▶ _Reading passage_
-- START --

In conclusion, financial risks relating to future assumptions and changes in financial risks on the carrying value of the insurance contract do not adjust the CSM and are recognised immediately in the P&L. This means that assumptions about future financial assumptions are locked in at subsequent CSM calculations, however, it remains unclear whether the impact of historic actual changes in financial assumptions (e.g. for inflation-linked liabilities) are locked-in (interpretation 2) or not (interpretation 3). The April TRG papers have provided more clarity in the definition of financial risks, which include inflation when linked to (contractually or not) an index. However, expectations of specific price changes are not considered financial risks and insurers will need to set out a clear definition of a “financial risk” variable and will need to assess whether each assumption meets these criteria.

4.4.2. Using weightings to calculate locked-in discount rates

This section considers the discount rate at initial recognition (or “locked-in discount rate”) for GMM business – how it might be determined and the potential impacts of selecting a suitable alternative.

IFRS 17 paragraphs 36 and B72–B85 outline the principles for calculating the discount rate and when it should be used. In brief, the discount rate should be market consistent, reflect the timing, currency and liquidity of the underlying liabilities and should allow for credit risk (excluding the own credit risk that is specific to the entity).

For insurance and reinsurance contracts valued using the GMM approach, the locked-in discount rate is used to accrete interest on the CSM and to measure changes to the CSM for changes in estimates of fulfilment cash flows for non-financial assumption changes. At the same time, current discount rates will be used to calculate the PVFCF shown on the balance sheet.

Paragraph B73 states that this discount rate may represent the weighted average discount rate over the period that the group of contracts is issued, which is limited to be no longer than 1 year apart. However, a common interpretation is that this is just an option and IFRS 17 does not require a weighted average to be used.

-- END --

▶ _Given instruction a_
Copy the discount-rate text starting with "This section considers" and going on through "to the entity).", renaming "GMM" to "general measurement model" wherever it appears.
The text on discount rates and the records have no connection to each other.

▶ _Records provided_
-- START --

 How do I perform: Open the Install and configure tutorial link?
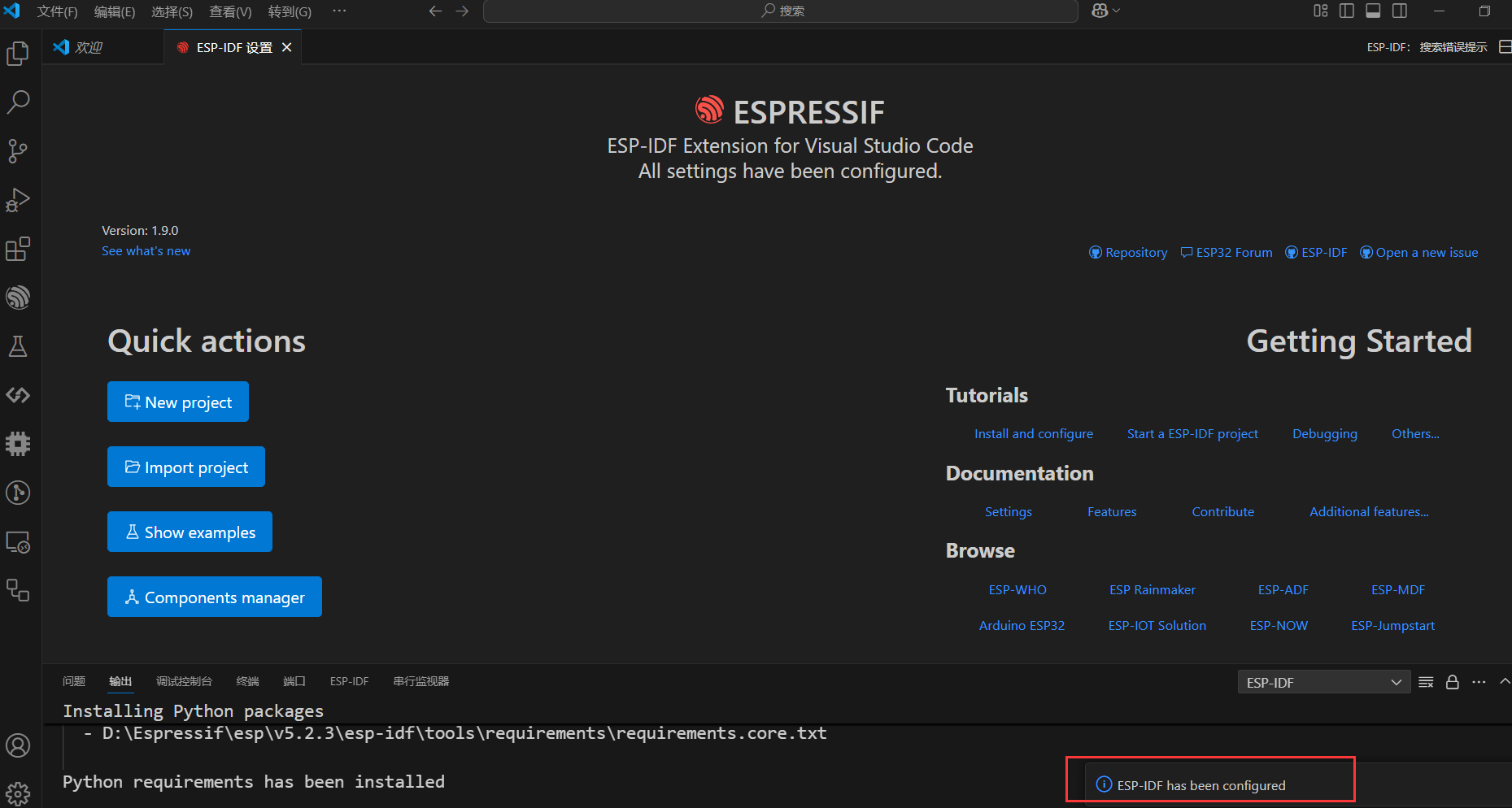pos(1033,434)
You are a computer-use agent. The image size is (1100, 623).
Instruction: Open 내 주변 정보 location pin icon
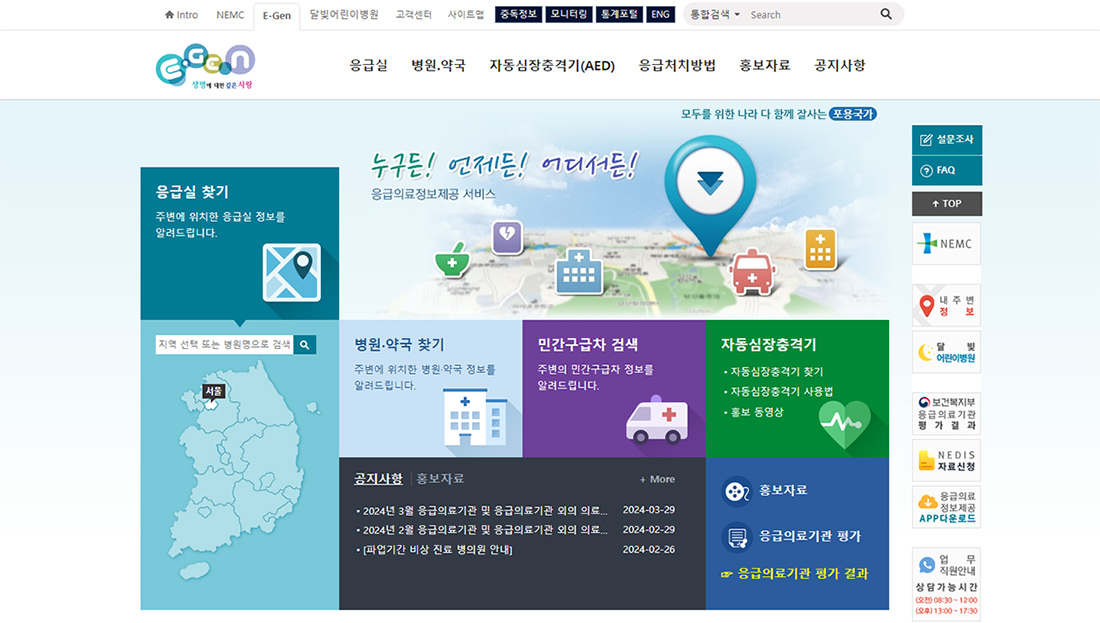pos(945,306)
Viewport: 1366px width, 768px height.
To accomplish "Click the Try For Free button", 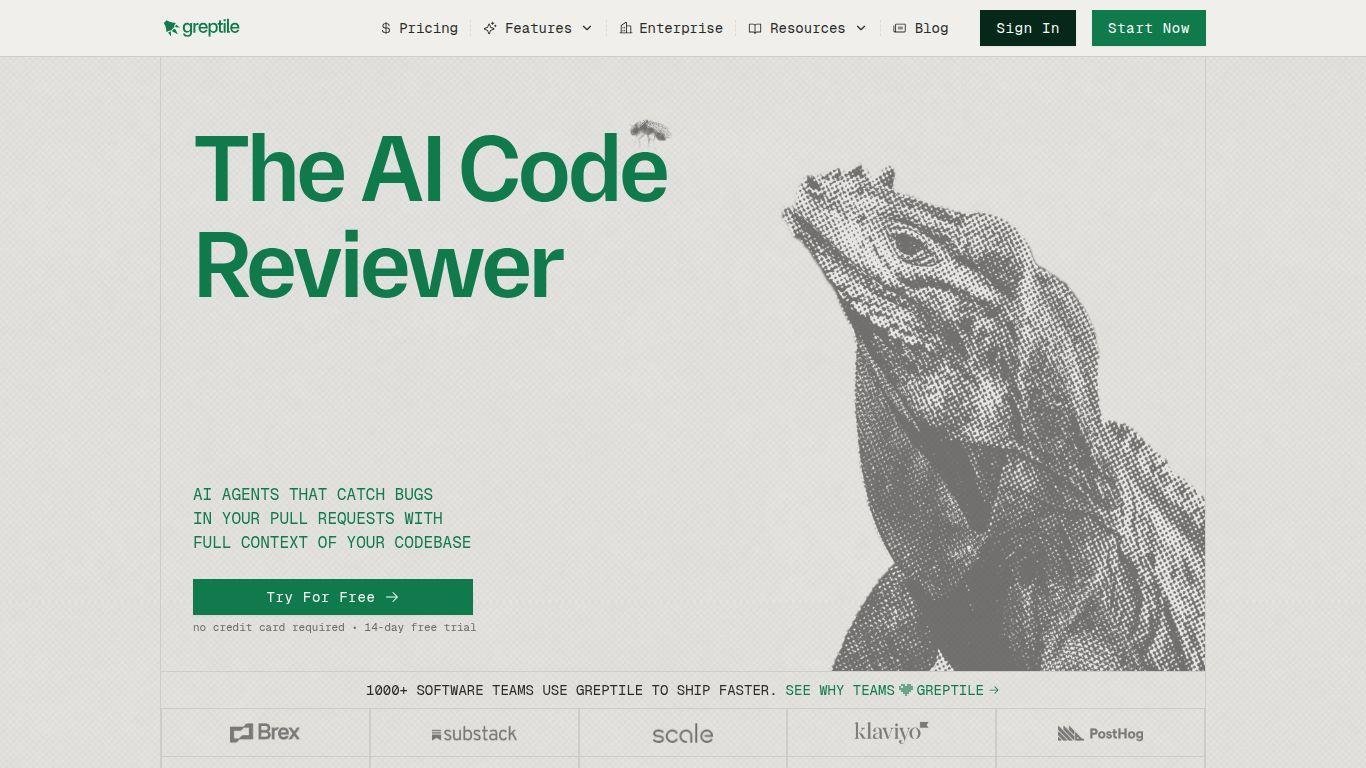I will 333,597.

-- END --

▶ _Given instruction b_
Work out how many lines of the records contain the string "Open", treating case as significant. Give only the number.

▶ _Written answer a_
This section considers the discount rate at initial recognition (or “locked-in discount rate”) for general measurement model business – how it might be determined and the potential impacts of selecting a suitable alternative.

IFRS 17 paragraphs 36 and B72–B85 outline the principles for calculating the discount rate and when it should be used. In brief, the discount rate should be market consistent, reflect the timing, currency and liquidity of the underlying liabilities and should allow for credit risk (excluding the own credit risk that is specific to the entity).

▶ _Written answer b_
2